No caso do suplente que, de repente vira titular, há verdadeira aberração jurídica, porque ele não obteve nenhum voto na urna, ou seja, ele não foi eleito, porque o eleitor só pode votar em um candidato a senador, que é aquele que recebe o voto.

Agora, para que a esculhambação e a pouca-vergonha possa ficar muito ao gosto do indecente jeitinho brasileiro, ainda há políticos inescrupulosos e sem o mínimo de dignidade que coloca como seu suplente o pai, a mãe, o irmão, a esposa, o filho ou o empresário que financia a sua campanha, tudo para mostrar e ficar realmente caracterizado a mais vil desmoralização da figura do suplente, que não merece o menor respeito pelos brasileiros, porque a sua representatividade já tem o timbre do que seja a pior vileza da política brasileira, exatamente diante do desvio preconcebido da moralidade quanto ao instituto do suplente.

A senadora que pegou dinheiro para encher os tanques do avião do filho é cristalina assertiva dessa esculhambação representada pelo figura do suplente, porque ela ocupa o cargo que é de direito do filho, mas se afastou dele para ser ministro, que dá péssimo exemplo de indignidade ao país, ao permitir que o dinheiro público, oriundo do Senado abasteça o seu avião.

Acredita-se que nem nas republiquetas exista a excrescência de suplente de senador, porque isso representa indigno aborto político, exatamente porque ele não é derivado do voto, na forma prevista na Constituição, que estabelece que a ocupação de cargos públicos eletivos tem legitimidade exclusivamente com o voto.

Tenho o entendimento segundo o qual quem for eleito para qualquer cargo público eletivo tem o dever constitucional de exercê-lo privativamente e, por qualquer motivo de afastamento dele, o perde em definitivo, como no caso do senador, que foi nomeado ministro, o que é normal.

Nesse caso, o ocupante de cargo público deixa de exercê-lo nos termos do voto, diante da descaracterização para o que ele foi eleito, fato este que o obriga, no caso do ministro, a deixar automaticamente de ser senador e essa hipótese serve para todos os cargos eletivos.

Para tanto, o substituto do cargo vacado precisa ser alguém que tenha sido votado, conforme obriga a Constituição, como, por exemplo, no presente caso, o candidato a senador mais votado depois de quem deixou o cargo, por se tratar do consagrado princípio da votação majoritária, segundo a norma prevista no aludido art. 46.

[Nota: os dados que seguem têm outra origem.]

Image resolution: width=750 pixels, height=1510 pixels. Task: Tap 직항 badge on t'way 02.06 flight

É preciso acabar, com a maior urgência possível, essa indecente, imoral e indigna figura de suplente de senador ou ainda, que se demonstre sobre a impossibilidade de o fazê-lo, mas obrigando que jamais seja permitido que familiares, como pais, irmãos, filhos e outros afins sejam os escolhidos, porque essa forma de esculhambação precisa ser exterminada o quanto antes e em definitivo.

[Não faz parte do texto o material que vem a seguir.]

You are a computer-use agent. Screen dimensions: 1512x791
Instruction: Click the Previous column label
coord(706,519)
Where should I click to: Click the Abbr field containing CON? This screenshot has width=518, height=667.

Não há a menor dúvida de que os eleitores brasileiros precisam criar vergonha na cara, para eliminar da vida pública gente dessa espécie, que não tem o menor escrúpulo para se apoderar indevidamente do dinheiro público, ante a escassez para a prestação dos serviços públicos de qualidade, devendo, nesse caso horroroso, sopesar as atitudes tanto da mãe como do filho, porque ambos incidiram em práticas indecorosas, à vista do verdadeiro homem de bem e que realmente valoriza e zela pelo dinheiro do contribuinte.